Kamil Grosicki: Czekam na powołanie i narodziny córki WYWIAD

2012-04-17 4:00

Kamil Grosicki (24 l.) w meczu Sivassporu z Bursasporem (4:0) strzelił efektownego gola i zaliczył asystę. Teraz czekają go niezwykle ważne chwile: pojutrze ma zostać ojcem, czeka także na powołanie do reprezentacji na EURO.

"Super Express": - Świetna forma to efekt zmiany fryzury?

Kamil Grosicki: - Od trzech miesięcy nie mogłem strzelić gola. Powiedziałem sobie, że trzeba coś zmienić i padło na moje włosy. Wygląda na to, że turecki fryzjer mi pomógł (śmiech).

- W kadrze zwolniło się miejsce po Sławku Peszce...

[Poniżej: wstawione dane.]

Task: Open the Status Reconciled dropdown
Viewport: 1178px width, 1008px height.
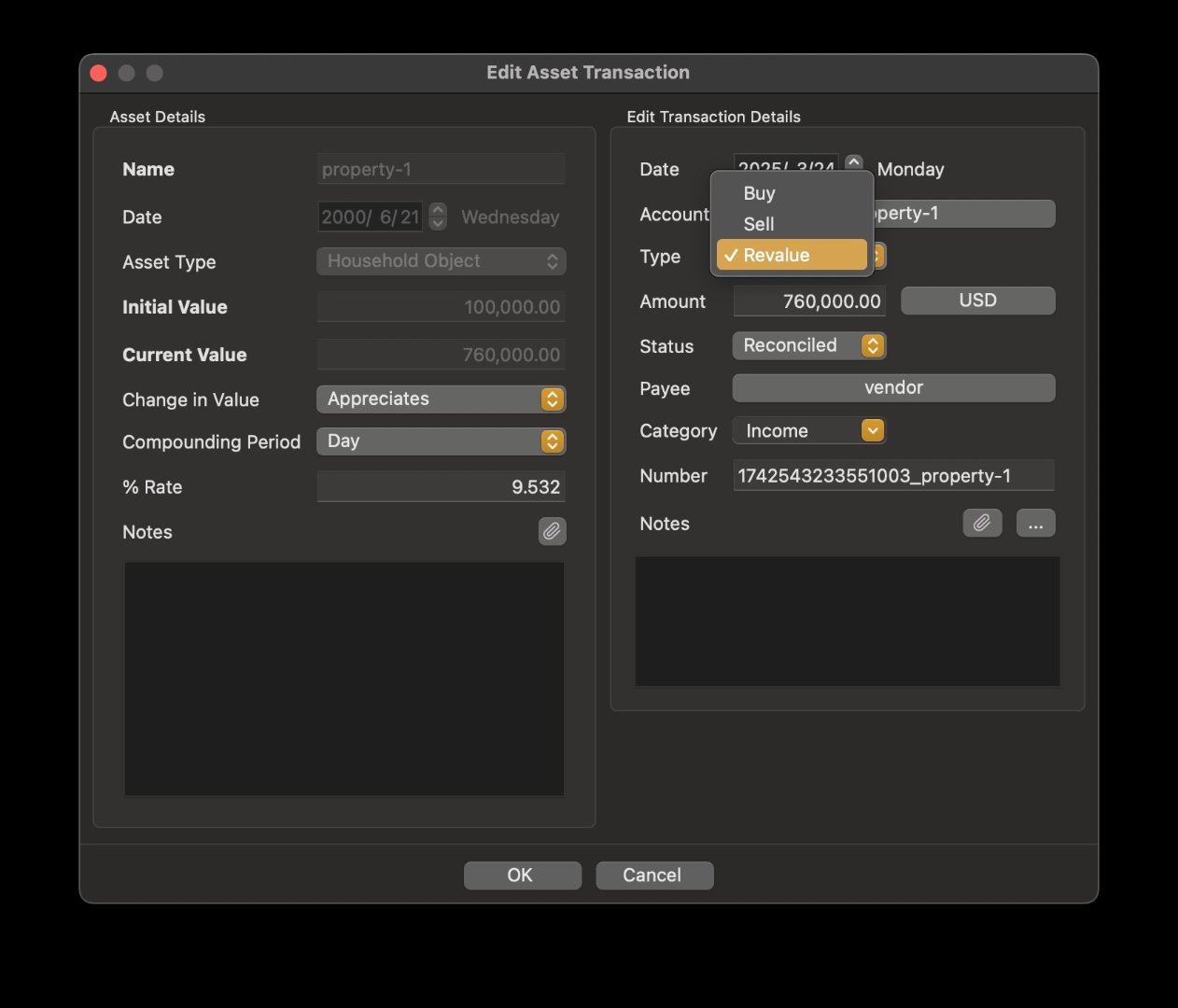Action: coord(808,345)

- Smutno mi z tego powodu, bo Sławek to mój bardzo dobry kolega. Szkoda, że tak się stało, ale w piłce są różne sytuacje. Równie dobrze ktoś może wypaść z kadry z powodu kontuzji. Nie czuję się następcą Sławka, o miejsce na lewym skrzydle walczą przecież inni: Rybus, Pawłowski, Makuszewski. Ja robię wszystko, żeby dostać się do kadry.

- W takiej formie masz duże szanse...

- Codziennie myślę o tym, kiedy trener poda w końcu ten skład kadry na EURO, bo nie jestem pewien, czy się w niej znajdę.

- Zanim 2 maja trener Smuda ogłosi kadrę, zostaniesz ojcem.

- W czwartek żona ma termin porodu. Jest w Szczecinie, bo uznaliśmy, że tak będzie lepiej. Tam ma spokój i fachową opiekę. Wiemy, że będzie córka, damy jej na imię Maja. Po najbliż- szym meczu dostanę dwa dni wolnego, żeby choć na kilkanaście godzin polecieć do Szczecina. Chciałem być przy porodzie, ale mamy jeszcze 5 ważnych meczów, walczymy o awans do Ligi Europejskiej.